Collection entries

##########

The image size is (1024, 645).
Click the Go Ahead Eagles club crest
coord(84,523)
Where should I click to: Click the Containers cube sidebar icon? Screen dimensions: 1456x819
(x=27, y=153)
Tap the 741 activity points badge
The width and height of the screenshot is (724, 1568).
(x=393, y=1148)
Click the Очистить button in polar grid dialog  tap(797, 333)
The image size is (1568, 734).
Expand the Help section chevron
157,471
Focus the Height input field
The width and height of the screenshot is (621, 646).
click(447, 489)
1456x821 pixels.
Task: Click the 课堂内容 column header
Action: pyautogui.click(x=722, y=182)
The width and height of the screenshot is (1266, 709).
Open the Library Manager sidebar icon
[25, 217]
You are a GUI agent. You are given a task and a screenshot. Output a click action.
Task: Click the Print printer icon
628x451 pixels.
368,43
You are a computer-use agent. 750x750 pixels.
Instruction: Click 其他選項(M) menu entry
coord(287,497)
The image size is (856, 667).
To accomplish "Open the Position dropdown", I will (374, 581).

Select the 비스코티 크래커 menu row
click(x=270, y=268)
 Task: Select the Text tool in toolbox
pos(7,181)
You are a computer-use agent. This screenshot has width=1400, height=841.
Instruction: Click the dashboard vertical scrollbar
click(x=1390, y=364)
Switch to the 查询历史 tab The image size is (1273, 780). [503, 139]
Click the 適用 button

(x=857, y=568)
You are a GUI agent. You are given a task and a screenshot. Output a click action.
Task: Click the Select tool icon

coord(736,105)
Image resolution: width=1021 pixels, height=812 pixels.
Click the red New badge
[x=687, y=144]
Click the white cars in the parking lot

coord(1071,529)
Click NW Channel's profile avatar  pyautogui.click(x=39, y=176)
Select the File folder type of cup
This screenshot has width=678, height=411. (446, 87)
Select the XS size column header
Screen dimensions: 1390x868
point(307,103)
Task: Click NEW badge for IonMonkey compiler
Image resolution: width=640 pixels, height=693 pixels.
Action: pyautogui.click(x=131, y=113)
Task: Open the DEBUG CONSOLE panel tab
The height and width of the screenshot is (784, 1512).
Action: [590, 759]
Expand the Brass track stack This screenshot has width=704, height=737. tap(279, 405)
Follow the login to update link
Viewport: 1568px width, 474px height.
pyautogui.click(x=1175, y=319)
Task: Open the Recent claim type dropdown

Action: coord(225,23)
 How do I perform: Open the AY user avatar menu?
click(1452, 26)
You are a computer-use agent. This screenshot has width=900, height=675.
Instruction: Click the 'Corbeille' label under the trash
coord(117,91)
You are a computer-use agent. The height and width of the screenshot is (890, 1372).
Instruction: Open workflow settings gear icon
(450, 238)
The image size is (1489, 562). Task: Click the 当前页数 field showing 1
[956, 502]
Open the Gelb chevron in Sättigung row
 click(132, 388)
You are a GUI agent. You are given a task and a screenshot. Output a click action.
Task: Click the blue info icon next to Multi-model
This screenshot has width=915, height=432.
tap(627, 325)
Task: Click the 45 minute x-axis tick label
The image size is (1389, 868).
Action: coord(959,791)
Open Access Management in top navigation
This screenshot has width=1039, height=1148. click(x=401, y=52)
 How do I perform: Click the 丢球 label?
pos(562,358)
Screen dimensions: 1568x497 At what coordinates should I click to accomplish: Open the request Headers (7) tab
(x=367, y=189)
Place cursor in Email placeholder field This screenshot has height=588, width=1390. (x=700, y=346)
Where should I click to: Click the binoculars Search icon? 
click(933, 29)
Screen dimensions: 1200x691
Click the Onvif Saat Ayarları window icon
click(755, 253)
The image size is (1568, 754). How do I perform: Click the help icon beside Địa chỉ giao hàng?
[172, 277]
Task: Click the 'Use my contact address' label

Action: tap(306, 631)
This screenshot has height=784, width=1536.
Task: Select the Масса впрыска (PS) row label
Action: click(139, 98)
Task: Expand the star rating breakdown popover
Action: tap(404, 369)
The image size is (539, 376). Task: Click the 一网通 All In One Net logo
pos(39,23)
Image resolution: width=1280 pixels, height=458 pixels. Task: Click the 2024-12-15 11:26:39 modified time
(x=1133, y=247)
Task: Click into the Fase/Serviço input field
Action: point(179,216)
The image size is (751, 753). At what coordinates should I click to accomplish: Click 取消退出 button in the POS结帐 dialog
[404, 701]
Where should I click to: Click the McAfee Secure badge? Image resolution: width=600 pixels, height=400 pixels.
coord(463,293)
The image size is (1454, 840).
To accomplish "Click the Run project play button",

##########

> [EXERCISE GOAL]: Rewrite the whole listing above, swapping "The image size is" for "The screenshot size is" everywhere it appears and leaving everything else untouched.

> [WORKED ANSWER]:
The screenshot size is (1024, 645).
Click the Go Ahead Eagles club crest
coord(84,523)
Where should I click to: Click the Containers cube sidebar icon? Screen dimensions: 1456x819
(x=27, y=153)
Tap the 741 activity points badge
The width and height of the screenshot is (724, 1568).
(x=393, y=1148)
Click the Очистить button in polar grid dialog  tap(797, 333)
The screenshot size is (1568, 734).
Expand the Help section chevron
157,471
Focus the Height input field
The width and height of the screenshot is (621, 646).
click(447, 489)
1456x821 pixels.
Task: Click the 课堂内容 column header
Action: pyautogui.click(x=722, y=182)
The width and height of the screenshot is (1266, 709).
Open the Library Manager sidebar icon
[25, 217]
You are a GUI agent. You are given a task and a screenshot. Output a click action.
Task: Click the Print printer icon
628x451 pixels.
368,43
You are a computer-use agent. 750x750 pixels.
Instruction: Click 其他選項(M) menu entry
coord(287,497)
The screenshot size is (856, 667).
To accomplish "Open the Position dropdown", I will (374, 581).

Select the 비스코티 크래커 menu row
click(x=270, y=268)
 Task: Select the Text tool in toolbox
pos(7,181)
You are a computer-use agent. This screenshot has width=1400, height=841.
Instruction: Click the dashboard vertical scrollbar
click(x=1390, y=364)
Switch to the 查询历史 tab The screenshot size is (1273, 780). [503, 139]
Click the 適用 button

(x=857, y=568)
You are a GUI agent. You are given a task and a screenshot. Output a click action.
Task: Click the Select tool icon

coord(736,105)
Image resolution: width=1021 pixels, height=812 pixels.
Click the red New badge
[x=687, y=144]
Click the white cars in the parking lot

coord(1071,529)
Click NW Channel's profile avatar  pyautogui.click(x=39, y=176)
Select the File folder type of cup
This screenshot has width=678, height=411. (446, 87)
Select the XS size column header
Screen dimensions: 1390x868
point(307,103)
Task: Click NEW badge for IonMonkey compiler
Image resolution: width=640 pixels, height=693 pixels.
Action: pyautogui.click(x=131, y=113)
Task: Open the DEBUG CONSOLE panel tab
The height and width of the screenshot is (784, 1512).
Action: [590, 759]
Expand the Brass track stack This screenshot has width=704, height=737. tap(279, 405)
Follow the login to update link
Viewport: 1568px width, 474px height.
pyautogui.click(x=1175, y=319)
Task: Open the Recent claim type dropdown

Action: coord(225,23)
 How do I perform: Open the AY user avatar menu?
click(1452, 26)
You are a computer-use agent. This screenshot has width=900, height=675.
Instruction: Click the 'Corbeille' label under the trash
coord(117,91)
You are a computer-use agent. The height and width of the screenshot is (890, 1372).
Instruction: Open workflow settings gear icon
(450, 238)
The screenshot size is (1489, 562). Task: Click the 当前页数 field showing 1
[956, 502]
Open the Gelb chevron in Sättigung row
 click(132, 388)
You are a GUI agent. You are given a task and a screenshot. Output a click action.
Task: Click the blue info icon next to Multi-model
This screenshot has width=915, height=432.
tap(627, 325)
Task: Click the 45 minute x-axis tick label
The screenshot size is (1389, 868).
Action: coord(959,791)
Open Access Management in top navigation
This screenshot has width=1039, height=1148. click(x=401, y=52)
 How do I perform: Click the 丢球 label?
pos(562,358)
Screen dimensions: 1568x497 At what coordinates should I click to accomplish: Open the request Headers (7) tab
(x=367, y=189)
Place cursor in Email placeholder field This screenshot has height=588, width=1390. (x=700, y=346)
Where should I click to: Click the binoculars Search icon? 
click(933, 29)
Screen dimensions: 1200x691
Click the Onvif Saat Ayarları window icon
click(755, 253)
The screenshot size is (1568, 754). How do I perform: Click the help icon beside Địa chỉ giao hàng?
[172, 277]
Task: Click the 'Use my contact address' label

Action: tap(306, 631)
This screenshot has height=784, width=1536.
Task: Select the Масса впрыска (PS) row label
Action: click(139, 98)
Task: Expand the star rating breakdown popover
Action: tap(404, 369)
The screenshot size is (539, 376). Task: Click the 一网通 All In One Net logo
pos(39,23)
Image resolution: width=1280 pixels, height=458 pixels. Task: Click the 2024-12-15 11:26:39 modified time
(x=1133, y=247)
Task: Click into the Fase/Serviço input field
Action: point(179,216)
The screenshot size is (751, 753). At what coordinates should I click to accomplish: Click 取消退出 button in the POS结帐 dialog
[404, 701]
Where should I click to: Click the McAfee Secure badge? Image resolution: width=600 pixels, height=400 pixels.
coord(463,293)
The screenshot size is (1454, 840).
To accomplish "Click the Run project play button",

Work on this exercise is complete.